セレナが思い出したと言う記憶は………さながら穴だらけのパズルと言った所だろう。
名前を思い出したとは言うが、覚えているのはフルネームではなく《セレナ》と言う名前だけ。
誰か大事な人がいた気がすると言うが、それが誰であるのかまでは不明。
どこかの建物で生活をしていた記憶は僅かにあるが、そこがどこで誰と暮らしていたかまでは分からない。
「(曖昧な記憶の回復………あり得るとすれば原因はあれか)」
未だに少女の手に握られているファウストローブとして改造されたニトクリスの鏡。
キャロルが製作したそれは既存のファウストローブとは異なる性質を保有している。
基礎システムにシンフォギアの技術が利用されているのだ。
櫻井理論からシンフォギア開発へと至る道は困難であるが、シンフォギアと言う実物がある以上、ある程度ではあるがその構造の解析は可能であり、キャロルはこれを解析してみせた。
そして解明された技術のほとんどを流用して開発されたのがこのファウストローブである。
そんなファウストローブに施された仕掛けの1つが膨大なロック機能。
億を越える数のロック機能は使用者の実力やバトルスタイル、多種多様の条件によって解放されていくのだが、キャロルはこれを鏡の暴走防止の為に利用している。
考えられるとすればそのロック機能が少女の記憶の再生を妨害しているのだろう。
その証拠にニトクリスの鏡は少女の手にあるが、更なる記憶が呼び起こされる様子はない。
「(鏡の暴走を防ぐ為の機能が仇となったわけだ……)」
しかしある意味良かったのかもしれない。
記憶の完全復元……オレの推測が的中しているのであればそれは………
「………あの師匠?」
「ん、ああ、すまない考え事をしていた」
ひとまずの状況は理解した。
ニトクリスの鏡の暴走は予定外でこそあったが、事なきを得たし、鏡も予定通り少女の………いや、セレナの手に渡った。
それに僅かしかではないが、記憶も戻っている。
………潮時やもしれぬな。
「それでだ、お前これからどうする?」
「………どう、とは?」
「僅かとは言え記憶が、お前の過去に繋がる物が思い出せたんだ。それを追い掛ける事も今のお前ならば可能だ。
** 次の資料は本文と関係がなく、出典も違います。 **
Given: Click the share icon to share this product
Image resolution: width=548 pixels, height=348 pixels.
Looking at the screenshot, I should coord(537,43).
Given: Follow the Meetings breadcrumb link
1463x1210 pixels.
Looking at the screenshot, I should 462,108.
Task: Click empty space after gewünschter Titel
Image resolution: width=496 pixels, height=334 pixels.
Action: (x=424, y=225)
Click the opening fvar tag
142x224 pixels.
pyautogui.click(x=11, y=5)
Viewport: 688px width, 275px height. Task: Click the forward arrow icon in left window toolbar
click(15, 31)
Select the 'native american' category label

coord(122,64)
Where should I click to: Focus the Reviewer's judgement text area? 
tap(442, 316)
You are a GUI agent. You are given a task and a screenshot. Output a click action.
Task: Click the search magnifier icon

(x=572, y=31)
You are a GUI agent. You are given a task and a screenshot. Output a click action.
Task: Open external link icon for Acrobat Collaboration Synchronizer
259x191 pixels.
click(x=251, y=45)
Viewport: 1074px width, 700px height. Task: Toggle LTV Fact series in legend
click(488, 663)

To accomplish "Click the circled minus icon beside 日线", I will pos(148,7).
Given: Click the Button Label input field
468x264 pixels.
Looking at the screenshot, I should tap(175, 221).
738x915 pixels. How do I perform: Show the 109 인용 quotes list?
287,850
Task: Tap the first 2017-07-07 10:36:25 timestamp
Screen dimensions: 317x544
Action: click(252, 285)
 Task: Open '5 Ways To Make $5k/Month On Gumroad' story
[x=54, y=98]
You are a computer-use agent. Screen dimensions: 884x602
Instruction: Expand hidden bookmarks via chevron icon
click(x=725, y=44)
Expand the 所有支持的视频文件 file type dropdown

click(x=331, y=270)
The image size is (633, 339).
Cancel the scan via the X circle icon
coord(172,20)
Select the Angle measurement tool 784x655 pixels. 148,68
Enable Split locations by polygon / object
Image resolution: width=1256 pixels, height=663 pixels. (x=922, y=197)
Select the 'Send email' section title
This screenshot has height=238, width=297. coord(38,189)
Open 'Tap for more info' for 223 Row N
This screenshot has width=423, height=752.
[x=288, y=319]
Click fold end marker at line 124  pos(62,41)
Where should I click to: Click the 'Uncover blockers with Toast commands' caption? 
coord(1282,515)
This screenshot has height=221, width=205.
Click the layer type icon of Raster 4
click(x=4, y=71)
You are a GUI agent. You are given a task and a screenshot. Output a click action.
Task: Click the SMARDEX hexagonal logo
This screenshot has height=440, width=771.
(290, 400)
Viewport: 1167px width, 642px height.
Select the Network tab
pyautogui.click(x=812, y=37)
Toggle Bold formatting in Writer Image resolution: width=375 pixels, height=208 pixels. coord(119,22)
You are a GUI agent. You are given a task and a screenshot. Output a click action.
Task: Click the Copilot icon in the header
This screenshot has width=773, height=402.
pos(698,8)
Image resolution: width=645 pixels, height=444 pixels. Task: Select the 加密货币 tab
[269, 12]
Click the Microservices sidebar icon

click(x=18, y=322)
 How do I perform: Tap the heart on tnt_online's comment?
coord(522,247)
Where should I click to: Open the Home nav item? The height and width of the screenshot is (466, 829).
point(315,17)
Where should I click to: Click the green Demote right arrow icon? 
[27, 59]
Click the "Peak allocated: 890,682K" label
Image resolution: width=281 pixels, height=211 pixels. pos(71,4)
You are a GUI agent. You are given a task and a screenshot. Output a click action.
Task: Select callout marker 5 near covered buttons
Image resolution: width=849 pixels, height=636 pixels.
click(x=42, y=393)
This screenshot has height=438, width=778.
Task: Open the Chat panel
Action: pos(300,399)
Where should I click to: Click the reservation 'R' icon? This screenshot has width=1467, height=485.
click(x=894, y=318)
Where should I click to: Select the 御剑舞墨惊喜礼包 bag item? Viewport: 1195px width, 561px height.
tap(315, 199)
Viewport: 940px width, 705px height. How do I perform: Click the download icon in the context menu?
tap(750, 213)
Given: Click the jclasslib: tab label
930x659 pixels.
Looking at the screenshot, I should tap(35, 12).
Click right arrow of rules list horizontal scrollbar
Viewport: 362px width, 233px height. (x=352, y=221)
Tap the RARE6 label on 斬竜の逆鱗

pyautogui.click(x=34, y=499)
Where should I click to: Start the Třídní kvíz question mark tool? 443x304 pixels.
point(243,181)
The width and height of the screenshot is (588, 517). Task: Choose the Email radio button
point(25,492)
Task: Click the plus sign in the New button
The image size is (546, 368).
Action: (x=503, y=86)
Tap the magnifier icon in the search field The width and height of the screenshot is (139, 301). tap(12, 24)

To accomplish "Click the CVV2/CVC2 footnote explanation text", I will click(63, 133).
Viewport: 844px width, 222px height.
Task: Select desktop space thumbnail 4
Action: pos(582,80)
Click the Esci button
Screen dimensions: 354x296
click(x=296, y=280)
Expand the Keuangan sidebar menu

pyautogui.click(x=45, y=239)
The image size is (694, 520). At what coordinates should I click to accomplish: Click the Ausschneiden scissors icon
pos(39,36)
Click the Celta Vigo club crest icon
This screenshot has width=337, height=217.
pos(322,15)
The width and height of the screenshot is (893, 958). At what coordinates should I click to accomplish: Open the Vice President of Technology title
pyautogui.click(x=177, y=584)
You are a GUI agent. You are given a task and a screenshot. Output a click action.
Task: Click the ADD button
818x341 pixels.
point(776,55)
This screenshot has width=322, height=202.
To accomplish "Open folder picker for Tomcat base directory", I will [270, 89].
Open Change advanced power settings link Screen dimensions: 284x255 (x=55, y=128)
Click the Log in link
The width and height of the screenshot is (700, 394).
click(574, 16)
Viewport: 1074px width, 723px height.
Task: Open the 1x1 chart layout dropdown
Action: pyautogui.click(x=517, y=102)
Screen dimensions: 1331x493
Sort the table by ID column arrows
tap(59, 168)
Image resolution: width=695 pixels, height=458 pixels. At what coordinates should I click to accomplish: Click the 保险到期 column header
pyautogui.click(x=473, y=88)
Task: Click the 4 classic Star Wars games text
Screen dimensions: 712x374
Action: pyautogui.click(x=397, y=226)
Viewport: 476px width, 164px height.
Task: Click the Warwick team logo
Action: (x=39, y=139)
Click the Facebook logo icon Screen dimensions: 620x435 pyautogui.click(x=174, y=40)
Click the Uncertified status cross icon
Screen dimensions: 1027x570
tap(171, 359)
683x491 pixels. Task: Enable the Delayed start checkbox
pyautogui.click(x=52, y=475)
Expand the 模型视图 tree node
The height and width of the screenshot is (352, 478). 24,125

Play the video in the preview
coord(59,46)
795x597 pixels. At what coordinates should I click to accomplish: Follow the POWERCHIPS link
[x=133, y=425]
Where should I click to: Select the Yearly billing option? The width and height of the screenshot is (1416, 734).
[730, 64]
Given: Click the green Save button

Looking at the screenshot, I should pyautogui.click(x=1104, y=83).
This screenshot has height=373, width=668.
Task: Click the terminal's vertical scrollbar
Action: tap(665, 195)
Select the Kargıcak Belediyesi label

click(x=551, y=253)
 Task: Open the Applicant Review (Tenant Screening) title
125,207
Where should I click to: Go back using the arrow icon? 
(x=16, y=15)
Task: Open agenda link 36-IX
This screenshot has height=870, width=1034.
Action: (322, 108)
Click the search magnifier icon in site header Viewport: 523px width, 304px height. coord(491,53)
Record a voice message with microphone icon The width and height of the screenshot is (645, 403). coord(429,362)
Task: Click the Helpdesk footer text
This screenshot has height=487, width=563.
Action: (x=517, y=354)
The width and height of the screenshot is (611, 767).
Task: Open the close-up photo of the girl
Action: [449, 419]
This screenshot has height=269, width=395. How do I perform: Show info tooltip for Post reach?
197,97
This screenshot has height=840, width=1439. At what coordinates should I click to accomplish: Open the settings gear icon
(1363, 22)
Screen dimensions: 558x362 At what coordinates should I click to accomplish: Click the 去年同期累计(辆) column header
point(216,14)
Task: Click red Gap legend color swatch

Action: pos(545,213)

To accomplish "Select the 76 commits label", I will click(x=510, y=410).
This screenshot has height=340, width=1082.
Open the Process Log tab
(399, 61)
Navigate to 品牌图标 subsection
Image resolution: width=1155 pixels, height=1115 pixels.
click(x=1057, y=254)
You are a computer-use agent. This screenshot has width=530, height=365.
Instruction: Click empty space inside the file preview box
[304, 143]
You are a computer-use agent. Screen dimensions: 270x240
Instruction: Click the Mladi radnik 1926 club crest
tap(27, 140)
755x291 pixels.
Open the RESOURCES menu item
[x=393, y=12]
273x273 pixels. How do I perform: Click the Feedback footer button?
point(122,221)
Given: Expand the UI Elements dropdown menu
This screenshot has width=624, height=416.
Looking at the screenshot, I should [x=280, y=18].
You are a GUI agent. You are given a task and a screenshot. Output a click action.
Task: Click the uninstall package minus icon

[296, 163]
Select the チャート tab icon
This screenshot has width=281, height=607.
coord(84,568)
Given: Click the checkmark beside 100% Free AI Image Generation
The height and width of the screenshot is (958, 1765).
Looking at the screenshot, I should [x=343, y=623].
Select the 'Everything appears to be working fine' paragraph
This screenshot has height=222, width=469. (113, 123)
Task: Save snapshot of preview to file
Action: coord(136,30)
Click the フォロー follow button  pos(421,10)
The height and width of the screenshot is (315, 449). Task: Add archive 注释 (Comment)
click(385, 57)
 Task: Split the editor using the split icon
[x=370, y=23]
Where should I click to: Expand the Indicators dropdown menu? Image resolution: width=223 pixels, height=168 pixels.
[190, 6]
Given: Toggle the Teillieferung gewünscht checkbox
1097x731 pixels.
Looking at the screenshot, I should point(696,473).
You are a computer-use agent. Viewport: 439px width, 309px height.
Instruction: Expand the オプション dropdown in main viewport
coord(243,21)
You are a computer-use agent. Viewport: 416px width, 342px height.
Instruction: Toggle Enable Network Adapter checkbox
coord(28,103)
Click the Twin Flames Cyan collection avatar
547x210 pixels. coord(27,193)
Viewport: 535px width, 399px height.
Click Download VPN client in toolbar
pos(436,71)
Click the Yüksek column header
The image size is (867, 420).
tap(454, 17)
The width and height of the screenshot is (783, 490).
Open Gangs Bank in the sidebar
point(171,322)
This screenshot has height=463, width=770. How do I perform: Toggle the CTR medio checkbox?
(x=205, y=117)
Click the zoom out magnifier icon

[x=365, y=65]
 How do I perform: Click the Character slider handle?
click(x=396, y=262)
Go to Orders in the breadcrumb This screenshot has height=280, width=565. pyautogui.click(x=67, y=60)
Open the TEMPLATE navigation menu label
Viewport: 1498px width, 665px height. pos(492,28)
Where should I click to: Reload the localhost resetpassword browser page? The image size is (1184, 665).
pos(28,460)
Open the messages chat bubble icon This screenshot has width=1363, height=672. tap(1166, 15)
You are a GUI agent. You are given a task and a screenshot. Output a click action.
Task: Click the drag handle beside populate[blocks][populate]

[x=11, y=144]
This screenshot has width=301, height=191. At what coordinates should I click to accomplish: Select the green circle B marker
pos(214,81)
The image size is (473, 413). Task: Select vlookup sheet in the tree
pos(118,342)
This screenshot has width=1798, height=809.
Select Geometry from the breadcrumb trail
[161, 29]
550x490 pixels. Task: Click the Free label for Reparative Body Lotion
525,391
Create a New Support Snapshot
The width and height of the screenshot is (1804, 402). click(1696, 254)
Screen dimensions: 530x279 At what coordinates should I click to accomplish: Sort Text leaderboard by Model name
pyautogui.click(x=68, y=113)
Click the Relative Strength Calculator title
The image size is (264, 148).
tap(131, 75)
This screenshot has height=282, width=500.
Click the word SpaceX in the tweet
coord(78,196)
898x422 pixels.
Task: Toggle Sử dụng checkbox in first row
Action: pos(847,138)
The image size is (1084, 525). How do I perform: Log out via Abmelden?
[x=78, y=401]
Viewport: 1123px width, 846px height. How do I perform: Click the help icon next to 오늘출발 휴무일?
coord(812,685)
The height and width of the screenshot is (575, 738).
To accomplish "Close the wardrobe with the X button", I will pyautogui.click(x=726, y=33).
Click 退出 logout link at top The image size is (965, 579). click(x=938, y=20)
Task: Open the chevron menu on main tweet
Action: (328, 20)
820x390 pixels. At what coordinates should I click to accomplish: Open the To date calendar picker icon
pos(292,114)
………もしもお前が追い掛けると言うのであればオレは全面的に支援してやる、だから………」
ここを出ても良いんだぞ、そう続けようとした言葉が僅かに詰まる。
キャロルとて既に決めていた事だ。
彼女がシャトーに残り続ければ嫌でも計画の存在に気付かれる。
その時に見せるこいつの顔を見たくない、そう思っての判断と言うのに、いざその時を迎えれば躊躇する自身にまるでガキみたいだなと自虐する。
「………はぁ」
これは決まっていた事、後々はしなければならないと決めていた事。
迷うな、言えと己を鼓舞して再度口を開こうとしてーーー
「私は………此処に残ります」
少女が紡いだのはキャロルの求める答えとは逆の、されど本心では望んでいた言葉。
どうして、とキャロルが小声で呟く。
過去へと繋がるきっかけを取り戻せたのだ、そこからキャロルが得ている情報を与えれば彼女はきっとかつての過去を取り戻せる。
なのに、何故?
「………私が名前を、記憶をほんの少しですけれど思い出せたのはきっとこの鏡のおかげですよね?
師匠が忙しい中で作ってくれたこのファウストローブのおかげで私は過去のきっかけを得る事が出来ました。
ですから………今度はそのお礼をしたいんです」
「礼だと………?そんな物気にする事はーーー」
「私、師匠がなにをしようとしているのか知ってます」
今度こそキャロルは思考を完全に停止させる程に驚愕し、そして信じられないと言いたげにセレナを見る。
何故?どこから?
セレナに与えられた知識には、彼女が見える範囲には計画へ繋がる証拠は一切無かったはずだと。
ーーーそこまで考えて浮かんだのは1つの可能性。
「………お察しの通りです」
セレナが取り出したのは………プレラーティから貰ったかえるのぬいぐるみ。
その口の中から取り出されたのは、一枚の手紙。
「此処に師匠がしようとしている計画について、ある程度の範囲ですけれど書き記されていました。
その最後にこれをどうするかはお前が決めろ、とも」
あのくそじじぃめ!!
汲み上げる怒りを抑えながらキャロルは俯きーーー恐れた。
師匠と仰ぐ人物が成そうとしている計画、それを知ったこいつの顔を見るのが怖いとまるで童のように恐れた。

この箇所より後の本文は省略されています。